## COMPLETE THE FOLLOWING
• a. In the forum posts on Fed rate policy, explain why Valley Girl remains in "Alan's fan club" and would prefer a correction now. Use one to three sentences.
• b. Write the next part of the forum posts on Fed rate policy, picking up after their final sentence.

## SUPPLIED TEXT
To: Captain Jack who wrote (38511)2/24/2000 9:16:00 PM
From: John F. Dowd  Read Replies (1) | Respond to of 74651
 
CJ: What is your point? There is no inflation and that is the big diference between now and Volker's time which was born of the Carter days. Inflation outside of the depression has never been this low since the early days of the Industrial Revolution. AG's rate raising only harms the consumer raising his cost of buying as prices remain stable.If putting people who are getting off welfare with this robust economy back into dependency on the dole is the object of the Fed they will soon be rewarded. Of course this is the real desire of the big government Dem. Party. JFD



To: Captain Jack who wrote (38511)2/25/2000 11:17:00 AM
From: Valley Girl  Respond to of 74651
 
Unlike most other posters here, I'm still in Alan's fan club. He's right to be concerned about the absurd valuations being reached in the stock market. We should be, too. I'd rather see a correction now than a total meltdown a year or two from now.

## DATASET

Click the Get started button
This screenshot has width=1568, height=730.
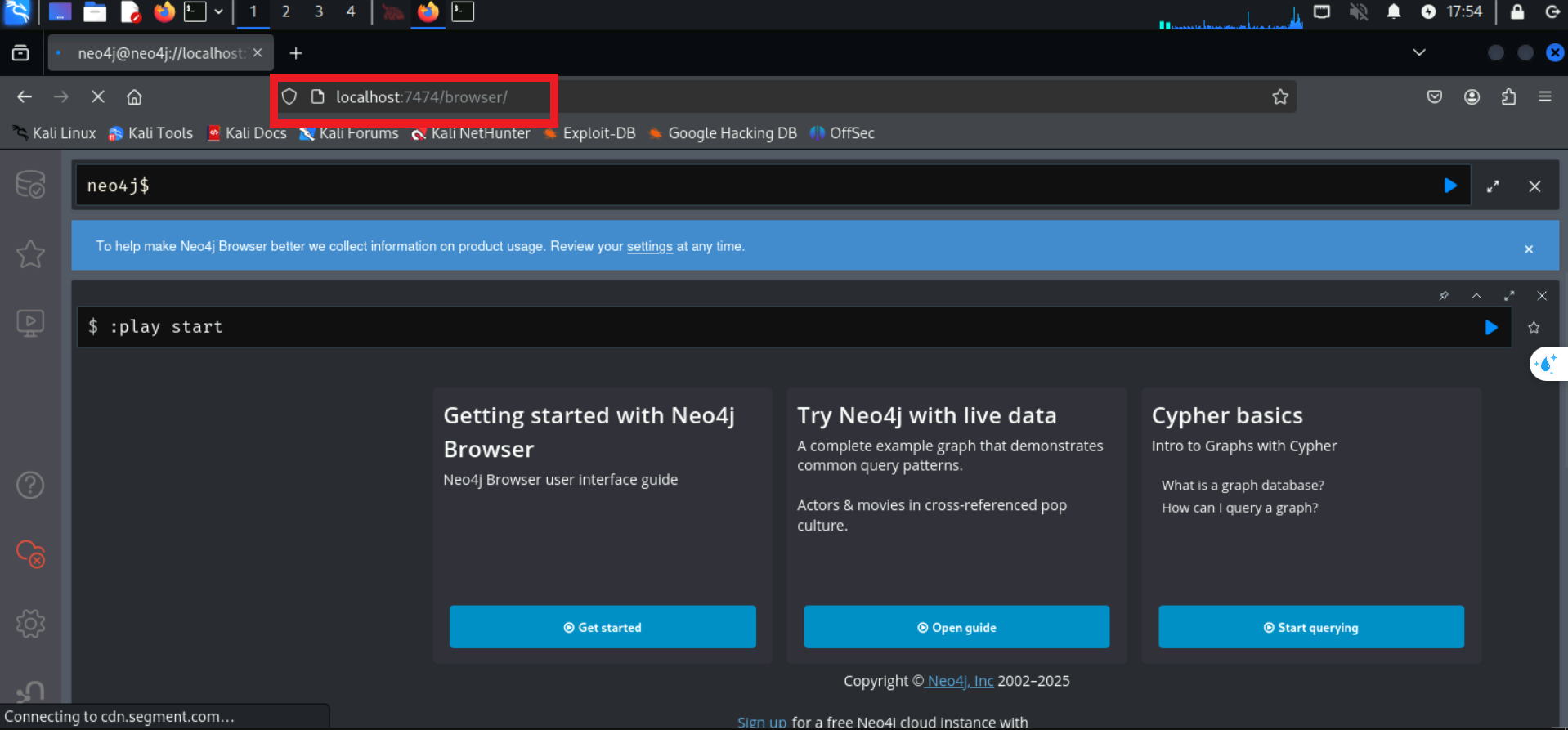(x=603, y=627)
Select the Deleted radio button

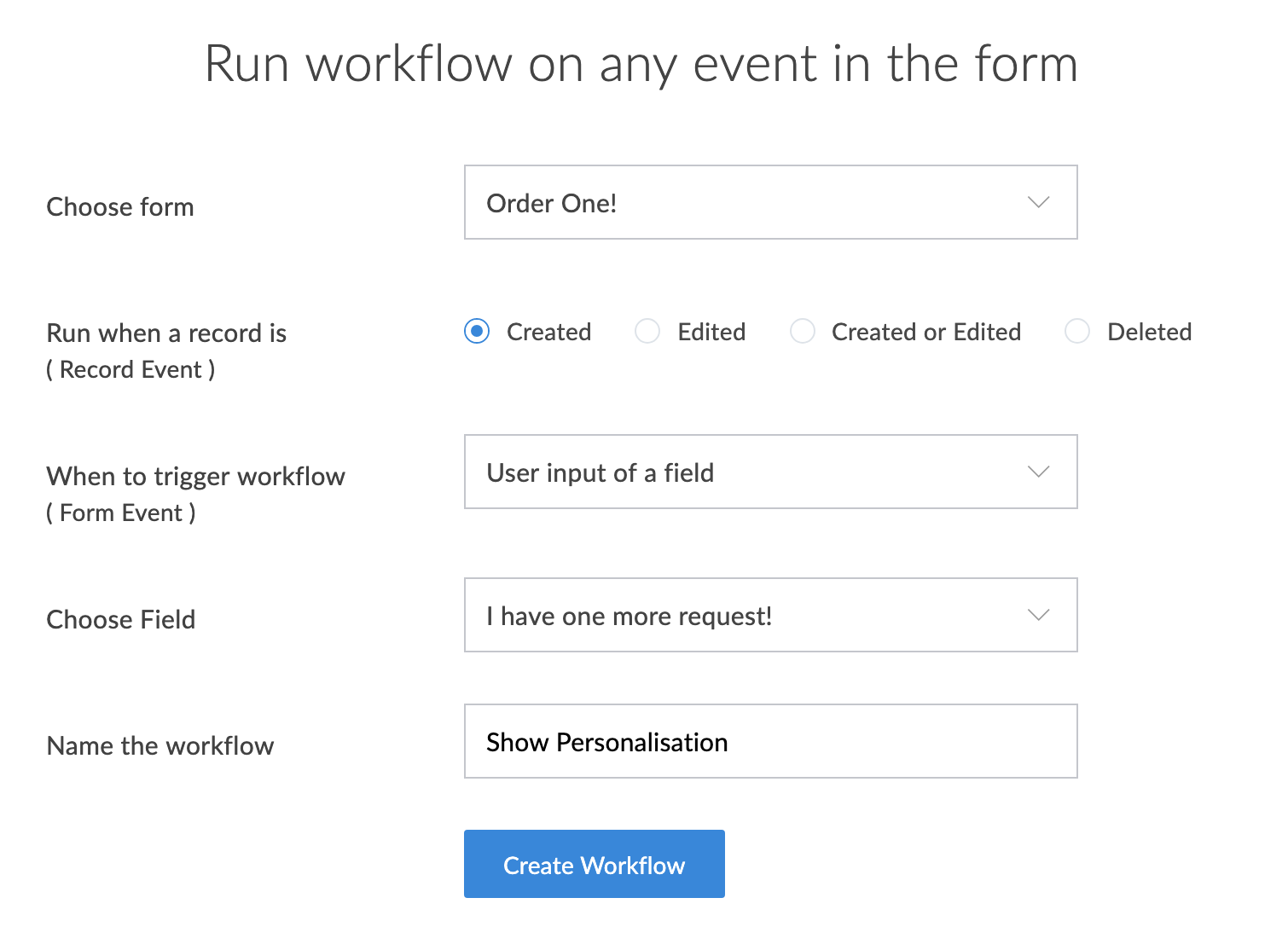coord(1077,332)
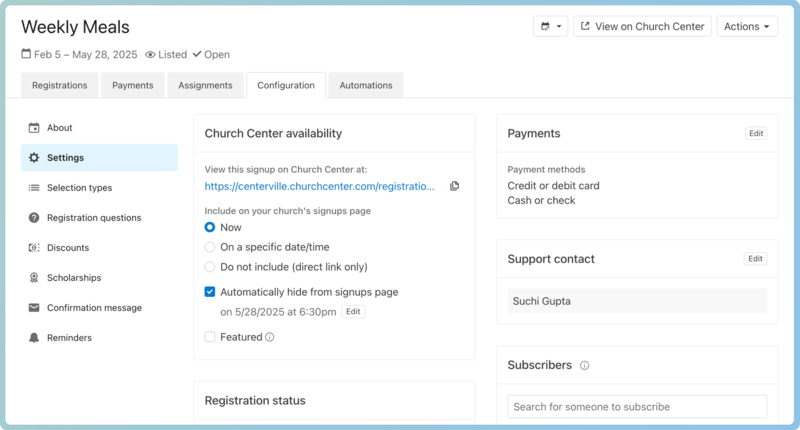Click the About calendar icon in sidebar
The width and height of the screenshot is (800, 430).
pos(34,128)
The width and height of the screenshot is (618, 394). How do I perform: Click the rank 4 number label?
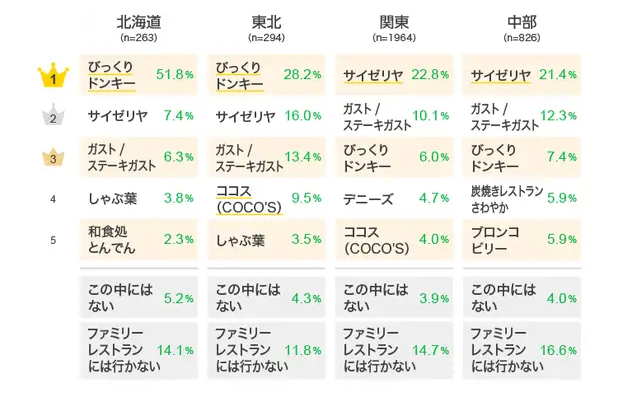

## OUTPUTS IN ORDER
• a. Valley Girl thinks Alan is right to worry about the absurd valuations the stock market is reaching, and believes investors should worry about them too. She would rather have a correction now than a total meltdown a year or two later.

• b.
I can personally attest to the wealth effect, at least here in Silicon Valley, where houses priced from $2-4 million are going for 10-20% above asking price to 20-something winners of what's lovingly called the IPO lottery.

Unfortunately Greenspan doesn't have any silver bullets in his arsenal. If he did, he'd probably take a high-powered rifle to the trading floor of the Nasdaq and start picking off some of these new-economy wonders. Instead, by turning the one knob available to him, he only succeeds in sending everything on the market down by some uniform percentage. Or worse, tanking the real economy while the speculative bubble continues.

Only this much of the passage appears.